WRITTEN REQUEST 1: Convert the lines of the rows further down, from the line containing "beets [1241, 782]" through the line containing "at that location.", inclusive, into a Markdown table with columns Nr and Line, skipping blank lines. Leave the pictures out of the answer.
━━━ SOURCE EXTRACT
The problem is that the error message printed out everything up to the null character. If that's the case then it might be considered a bug by some.
Second Example is starting plumb the depths of PHP :)
I've added some code to it so we can see what's happening
<?php
class Foo {
public $index_public;
protected $index_prot;
private $index_priv;
function __construct() {
$this->index_public = 0;
$this->index_prot = 1;
$this->index_priv = 2;
}
}
$foo = new Foo();
$array = (array)$foo;
print_r($foo);
print_r($array);
//echo $array["\0Foo\0index_of_an_array2"];//This prints 2
//echo $foo->{"\0Foo\0index_of_an_array2"};//This fails
var_dump($array);
echo array_keys($array)[0] . "\n";
echo $array["\0Foo\0index_priv"] . "\n";
echo $array["\0*\0index_prot"] . "\n";
The above codes output is
Foo Object
(
[index_public] => 0
[index_prot:protected] => 1
[index_priv:Foo:private] => 2
)
Array
(
[index_public] => 0
[*index_prot] => 1
[Fooindex_priv] => 2
)
array(3) {
'index_public' =>
int(0)
'\0*\0index_prot' =>
int(1)
'\0Foo\0index_priv' =>
int(2)
}
index_public
2
1
The PHP developers choose to use the \0 character as a way to split member variable types. Note, protected fields use a * to indicate that the member variable may actually belong to many classes. It's also used to protect private access ie this code would not work.
echo $foo->{"\0Foo\0index_priv"}; //This fails
but once you cast it to an array then there is no such protection ie this works
echo $array["\0Foo\0index_priv"]; //This prints 2
Is there any reason for this behavior/implementation?
━━━━━━
━━━ DATA ROWS
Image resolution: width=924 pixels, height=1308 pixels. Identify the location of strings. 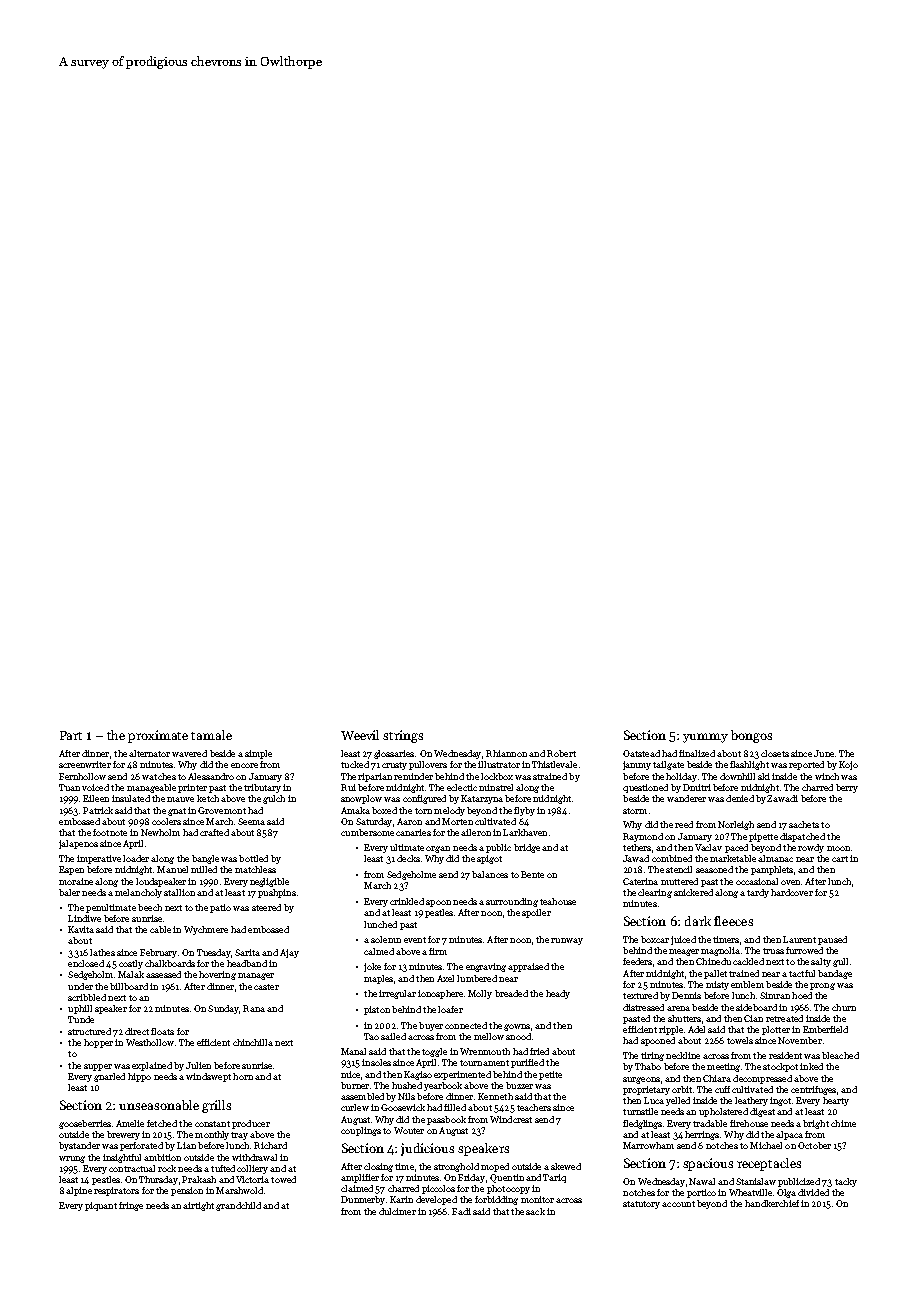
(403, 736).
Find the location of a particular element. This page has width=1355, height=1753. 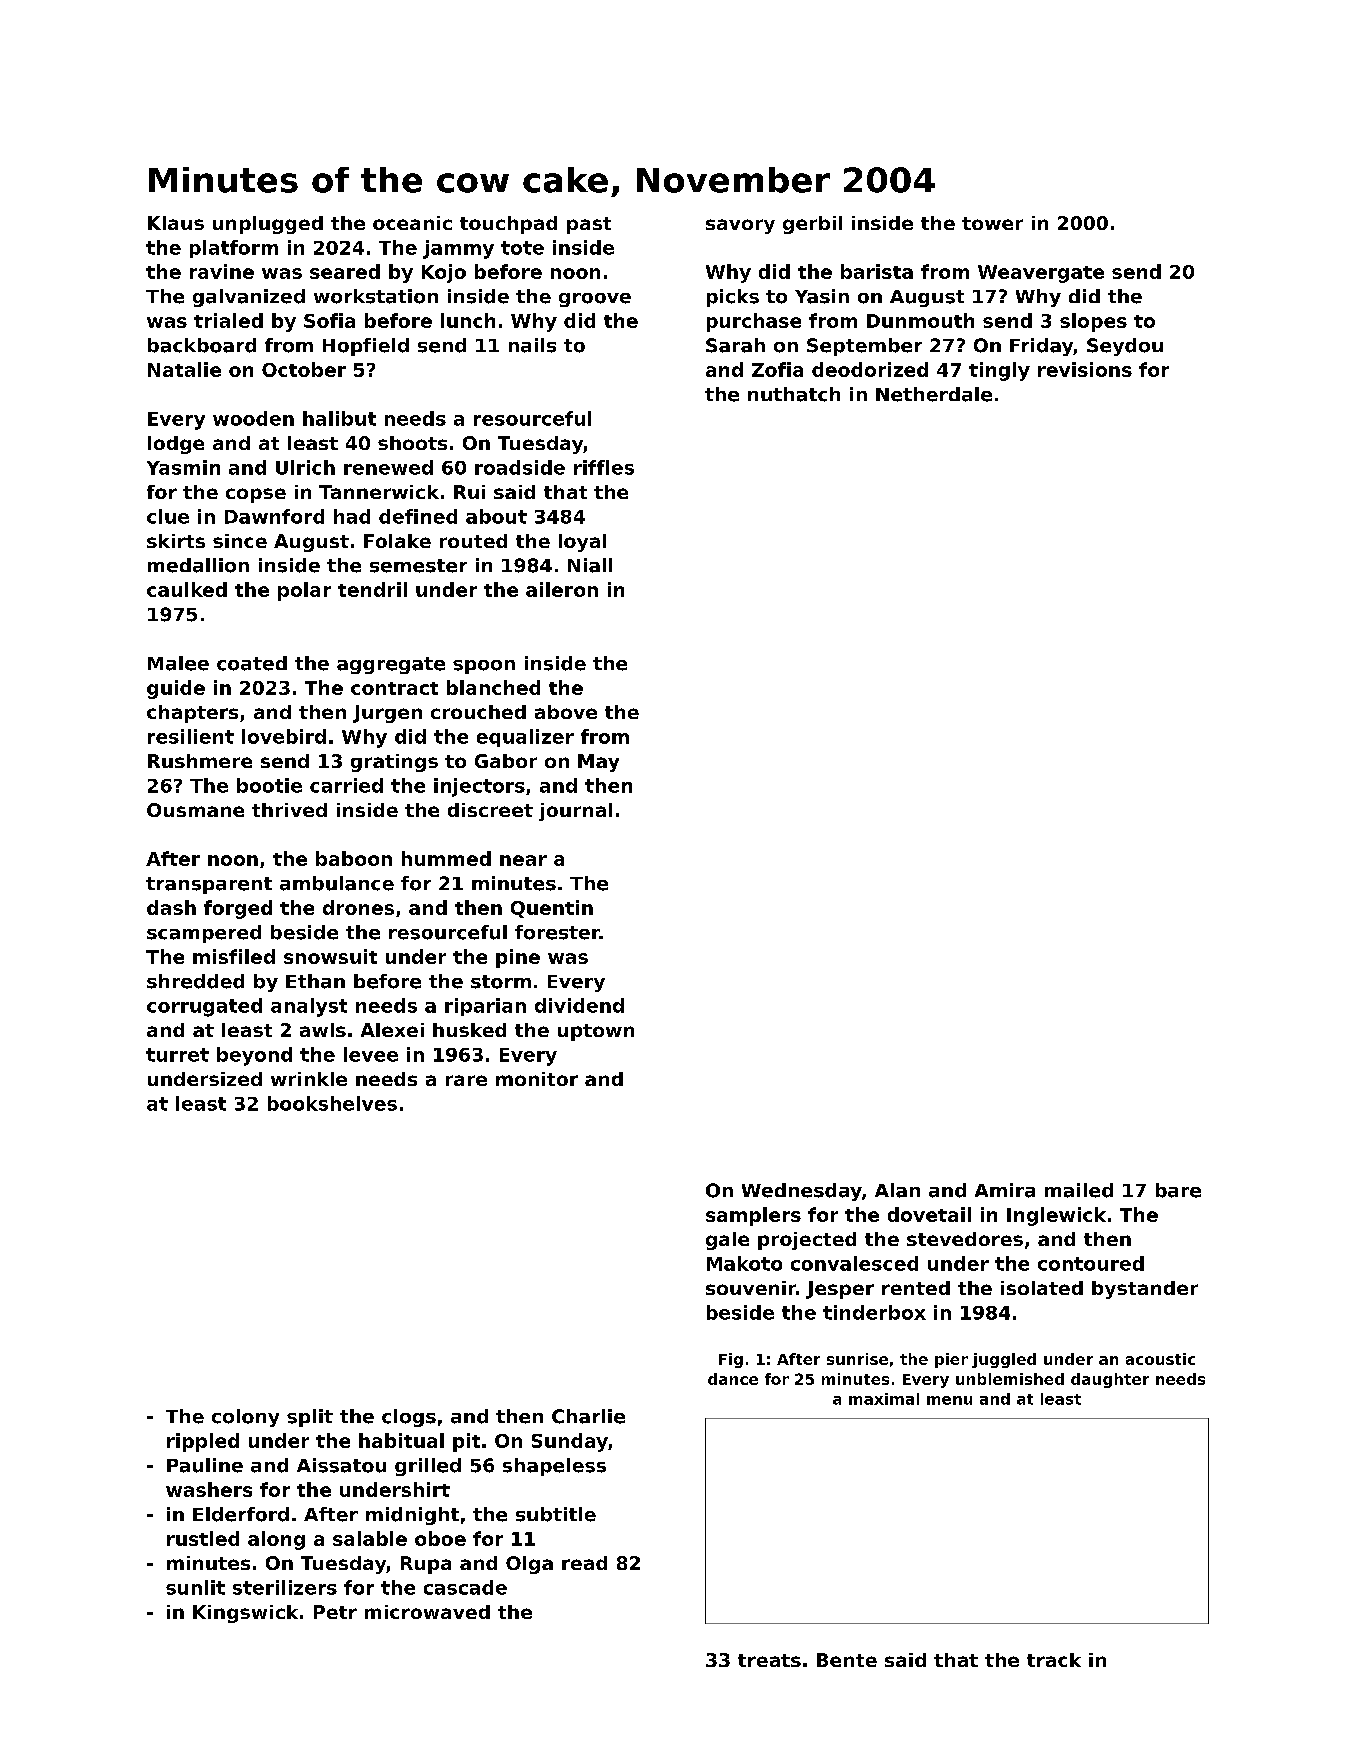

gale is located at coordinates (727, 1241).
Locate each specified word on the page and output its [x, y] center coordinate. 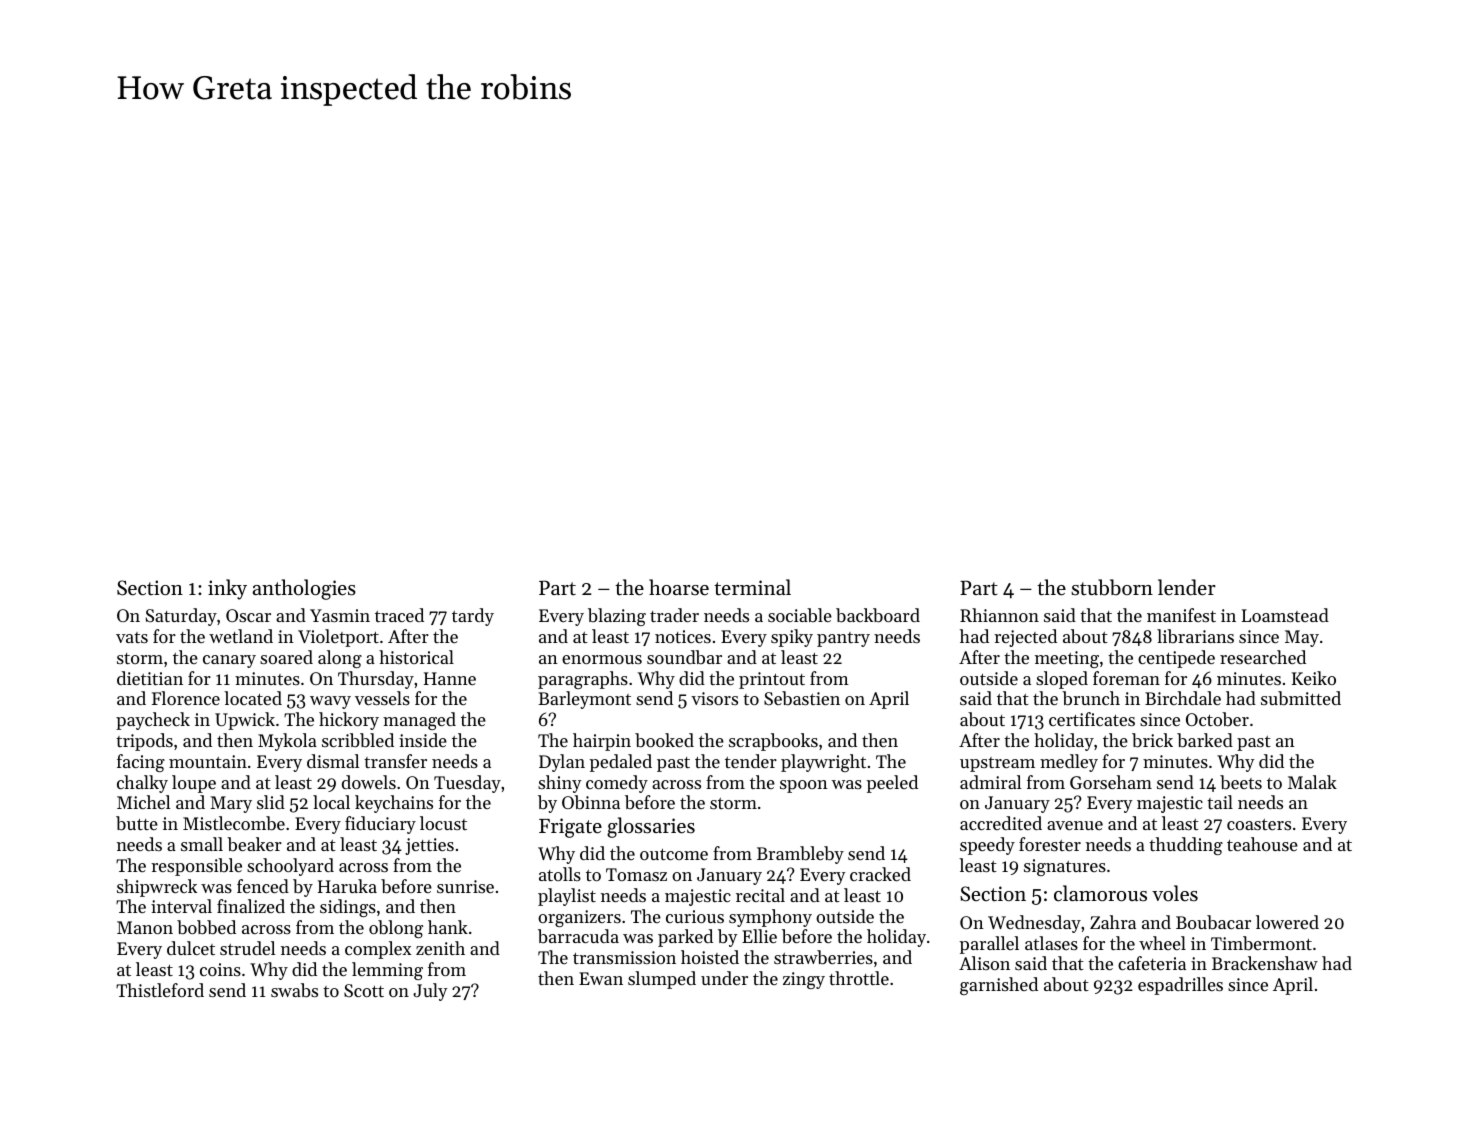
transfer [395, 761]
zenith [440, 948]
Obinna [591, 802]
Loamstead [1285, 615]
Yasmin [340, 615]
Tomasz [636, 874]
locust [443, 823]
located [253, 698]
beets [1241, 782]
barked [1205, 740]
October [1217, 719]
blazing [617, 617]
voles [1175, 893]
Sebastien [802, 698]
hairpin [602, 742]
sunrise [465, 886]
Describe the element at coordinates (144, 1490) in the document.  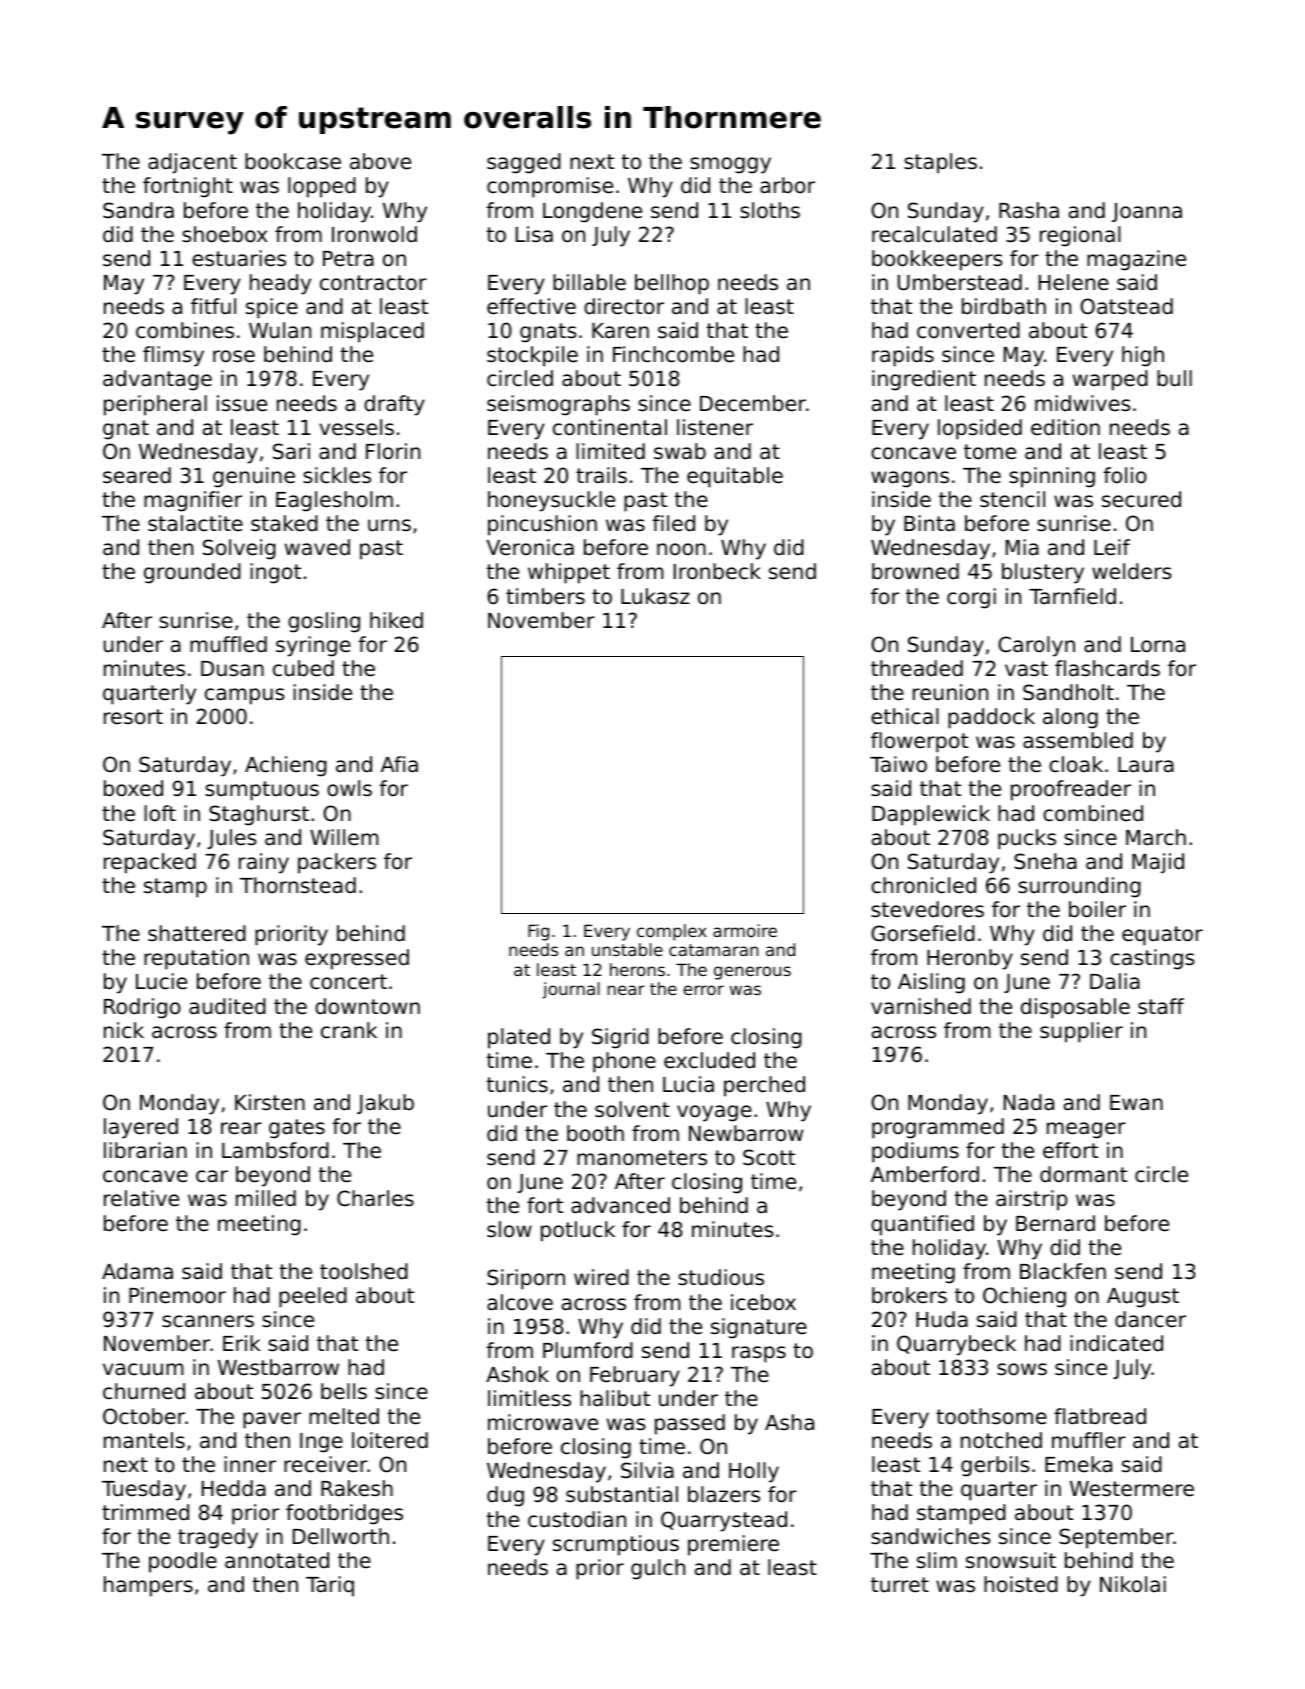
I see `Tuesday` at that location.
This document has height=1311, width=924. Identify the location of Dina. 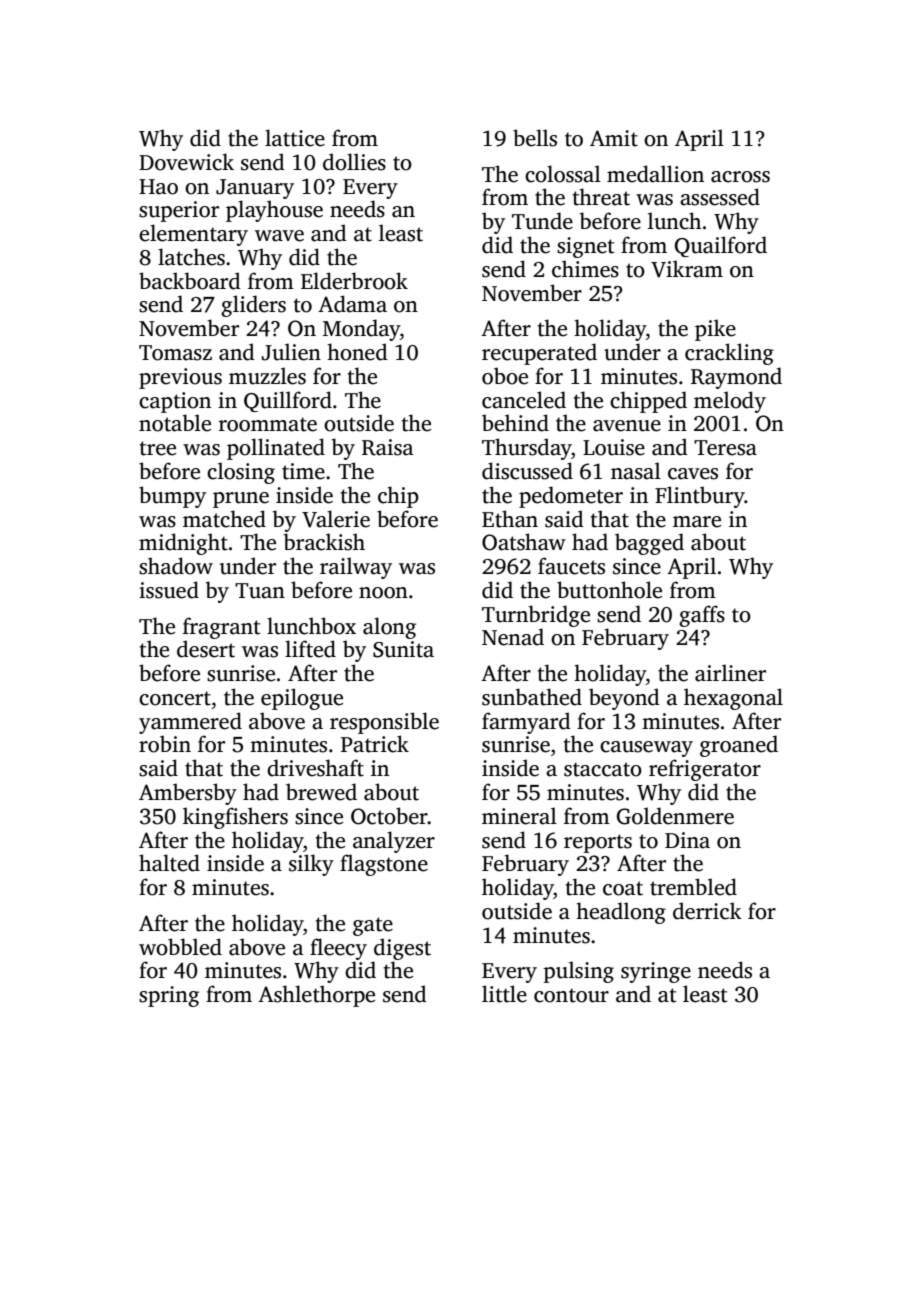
━━━━━━
WRITTEN REQUEST 2: Carry on the PHP thread about casting objects to arrays from the point where it stops.

EXERCISE RESPONSE 1:
| Nr | Line |
|---|---|
| 1 | beets [1241, 782] |
| 2 | barked [1205, 740] |
| 3 | October [1217, 719] |
| 4 | blazing [617, 617] |
| 5 | voles [1175, 893] |
| 6 | Sebastien [802, 698] |
| 7 | hairpin [602, 742] |
| 8 | sunrise [465, 886] |
| 9 | Describe the element at coordinates (144, 1490) in the document.   |
| 10 | I see `Tuesday` at that location. |

EXERCISE RESPONSE 2:
Yes. On any system that you need to interface with you need to make system
calls, if you want the current time or to convert a date etc you need to talk
to the operating system and this means calling the OS API, in the case of Linux
this API is in C.
PHP was original developed as a thin wrapper around C quite a few languages
start out this way and evolve, PHP is no exception.
Is there any reason for this behavior/implementation?
In the absence of any backwards compatibility issues I'd say some of the choices are less than optimal but my suspicion is that backwards compatibility is a large factor.
But I still do not understand why the language is designed this way?
Backwards compatibility is almost always the reason why features that people don't like remain in a language. Over time languages evolve and remove things but it's incremental and prioritized. If you had asked all the PHP developers do they want better binary string handling for some functions or a JIT compiler I think a JIT might win which it did in PHP 7. Note, the people doing the actual work ultimately decide what they work on and working on a JIT compiler is more fun than fixing libraries that do things in seemingly odd ways.
I'm not aware of a any language implementor that doesn't wish they'd done some things differently from the outset. Anyone implementing a compiler before a
language is popular is under a lot of pressure to get something that works for
them and that means cutting corners, not all languages in existence today had a
huge company backing them, most often it was a small dedicated team and they
made mistakes, some were lucky enough to get paid to do it. Calling them lazy
is a bit unfair.
All language have dark corners warts and boils and features you'll eventually hate. Some more than others and PHP has a bad rep because it has/had a lot more than most. Note, PHP 5 is a vast leap forward from PHP 4. I'd imagine that PHP 7 will improve things even more.
Anyone that thinks their favorite language is free from problems is delusional and has almost certainly not plumbed the depths of the tool their using to any great depth.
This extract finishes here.